▶ **Records for this exercise**:
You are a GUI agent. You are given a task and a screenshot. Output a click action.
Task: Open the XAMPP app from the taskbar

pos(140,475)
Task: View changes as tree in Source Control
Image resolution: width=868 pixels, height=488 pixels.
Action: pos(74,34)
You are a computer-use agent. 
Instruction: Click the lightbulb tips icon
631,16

---

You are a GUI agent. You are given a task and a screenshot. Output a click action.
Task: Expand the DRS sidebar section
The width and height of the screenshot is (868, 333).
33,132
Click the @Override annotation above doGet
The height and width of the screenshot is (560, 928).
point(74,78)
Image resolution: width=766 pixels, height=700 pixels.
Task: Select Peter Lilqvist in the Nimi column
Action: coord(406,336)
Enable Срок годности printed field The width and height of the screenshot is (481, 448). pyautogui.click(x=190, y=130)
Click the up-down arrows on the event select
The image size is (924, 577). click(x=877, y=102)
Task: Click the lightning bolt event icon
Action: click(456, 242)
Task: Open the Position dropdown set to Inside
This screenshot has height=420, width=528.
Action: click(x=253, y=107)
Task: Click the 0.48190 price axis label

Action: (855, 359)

▶ **Work item**:
All lines above from the line with "Task: Expand the DRS sidebar section" through the line with "Enable Срок годности", both included, are to be set down exactly, with nothing else.

▶ **Exercise solution**:
Task: Expand the DRS sidebar section
The width and height of the screenshot is (868, 333).
33,132
Click the @Override annotation above doGet
The height and width of the screenshot is (560, 928).
point(74,78)
Image resolution: width=766 pixels, height=700 pixels.
Task: Select Peter Lilqvist in the Nimi column
Action: coord(406,336)
Enable Срок годности printed field The width and height of the screenshot is (481, 448). pyautogui.click(x=190, y=130)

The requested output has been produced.